For the first time in over a year, Conservative Party Leader Pierre Poilievre’s lead in the polls is tightening substantially. His biggest challenge? Responding to United States President Donald Trump’s threats against Canada.

Since Trump’s inauguration in January, polls have shown an uptick in support for the Liberals — particularly in a scenario where leadership candidate Mark Carney takes the helm, but also even with Justin Trudeau still in charge.

Even if these shifts don’t ultimately result in a closer outcome at the next election, Poilievre appears to have taken notice.

The Conservative leader has recently stated that Canada will never be America’s “51st state” and denounced Trump’s tariff threats as “wrong and unjustified.” 

He repeated these repudiations at a “Canada First” rally held in Ottawa this past weekend, where his podium was decorated with the red and white of the Canadian flag instead of his party’s traditional blue branding.

At the same time, Poilievre has yielded to some of Trump’s pressure by announcing plans to further militarize Canada’s borders and the Arctic, and to pay for it with a “massive” cut in foreign aid (as Trump himself did). 

He is also promising heavy-handed measures to incarcerate “fentanyl kingpins,” with an explicit nod to Trump’s largely unfounded comments about fentanyl crossing from Canada into the U.S.

But on the economic front, Poilievre’s basic pitch to Canadians in the face of Trump’s threats remains much the same as it has been for his entire career: cutting taxes, shrinking the parts of government that Conservatives don’t like and rolling back corporate regulations.
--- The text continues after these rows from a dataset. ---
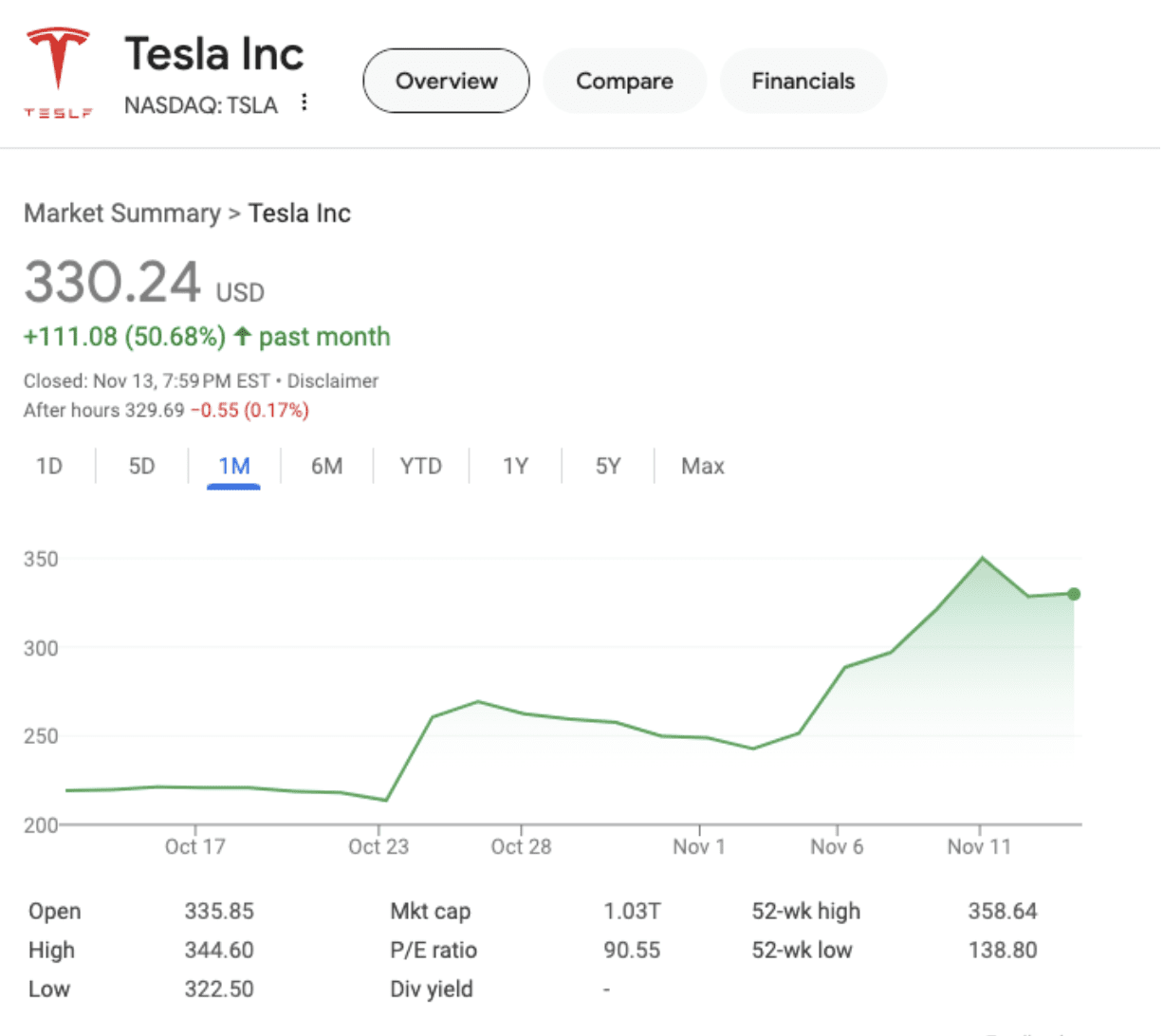Screen dimensions: 1163x1036
Task: Click the green endpoint dot on the chart
Action: coord(1074,594)
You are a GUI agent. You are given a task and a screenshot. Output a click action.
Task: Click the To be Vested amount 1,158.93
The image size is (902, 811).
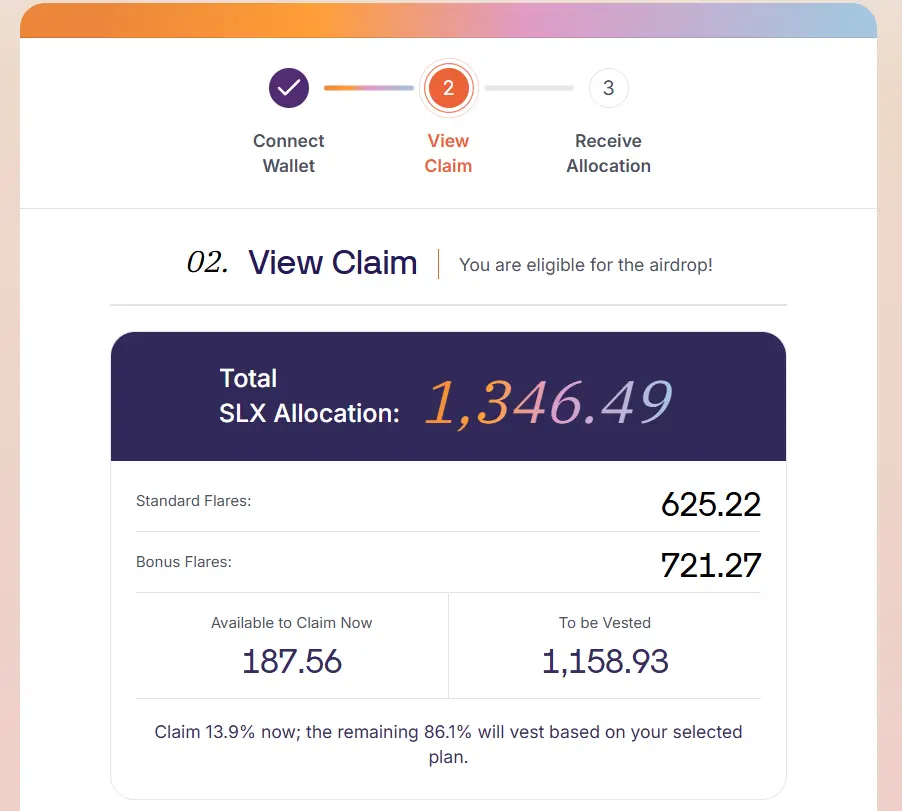(x=605, y=661)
Over the past month, Poilievre has denounced “Carney-Trudeau tax hikes” as an “existential disaster for the Canadian economy”; blamed “radical tax increases” and slow approvals on energy projects for driving investment out of Canada and into the U.S.; called to help entrepreneurs succeed “quickly and profitably”; and repeated his attacks on carbon pricing with his trademark call to “axe the tax.”

His “Canada First” rally included a pledge to introduce the “biggest and most patriotic tax cut in Canada’s history,” along with sweeping cuts in government spending.
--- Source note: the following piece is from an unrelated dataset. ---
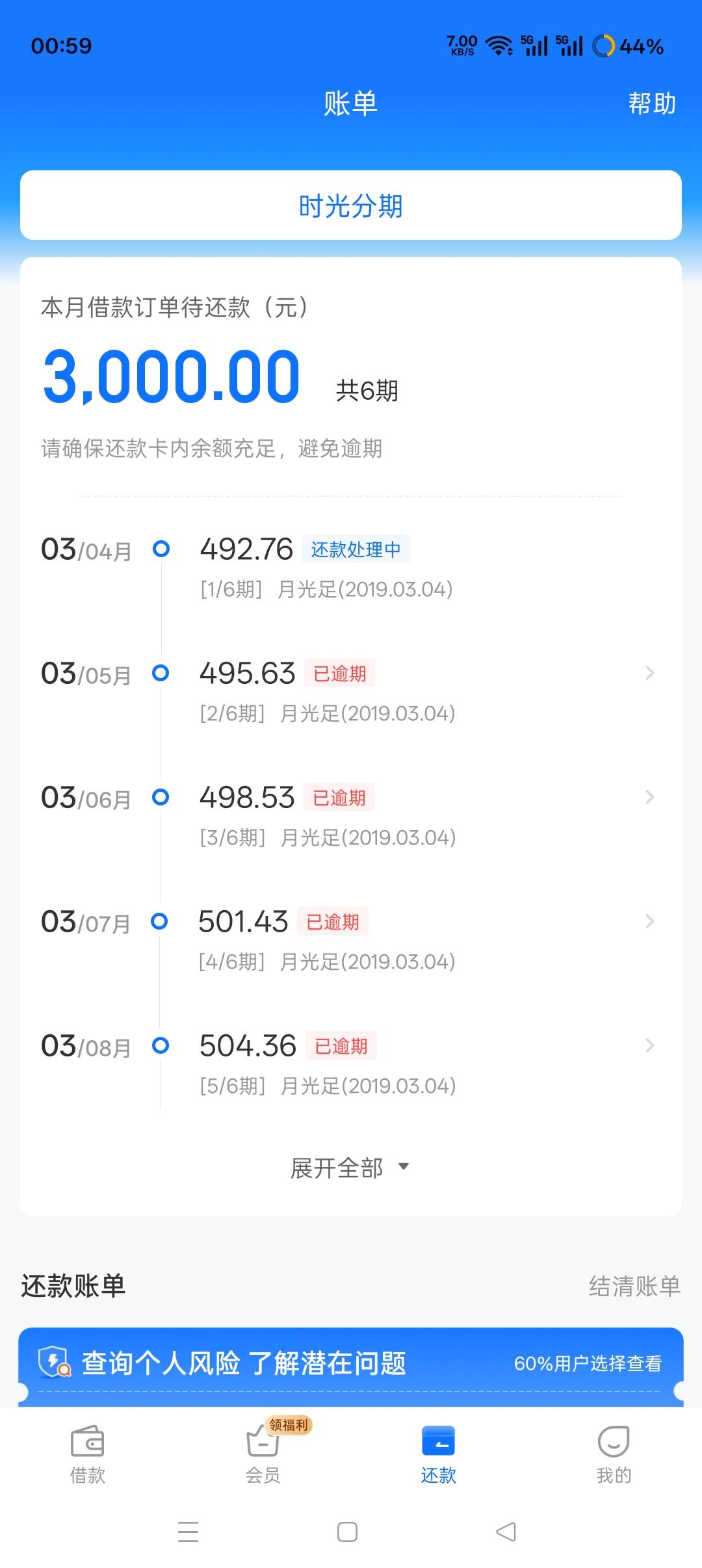Open chevron for 495.63 overdue installment
Viewport: 702px width, 1568px height.
pos(649,673)
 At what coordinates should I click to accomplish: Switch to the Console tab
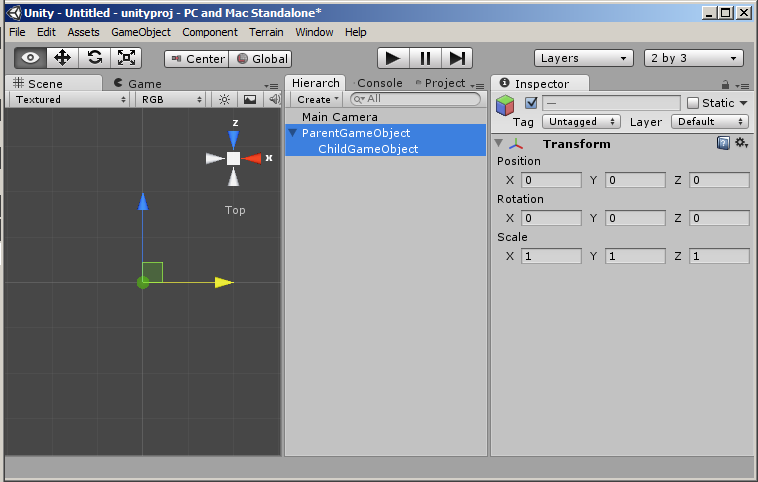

Poilievre Promises Cuts. Which Programs Are At Risk?
The top-line agenda is clear: cut, cut, cut.

He also promised to repeal legislation that allows regulators to examine the environmental and social impacts of resource extraction projects, and to dismantle so-called “inter provincial trade barriers,” a talking point dismissed as a “corporate scam” by some economists.

The goal, as Poilievre sees it, is to make Canada a more attractive place to invest by giving business leaders whatever they want.

In fact, The Maple’s analysis of Poilievre’s record shows that his responses to Trump’s threats, past and present, have remained very consistent, reflecting the Conservative Party leader’s devout belief in free market orthodoxy — which he has maintained since he began his political career as a teenager.

The problem, said David Macdonald, a senior economist with the Canadian Centre for Policy Alternatives, is that the era of the free market — the one in which Poilievre came of political age and formed his worldview — is over. 

What’s needed now, Macdonald said, is something quite different: a statist approach to the economy.

“We need to champion particular industries. We need to ensure that they are exporting high quality goods around the world,” he explained. That, he said, won’t happen through tax cuts.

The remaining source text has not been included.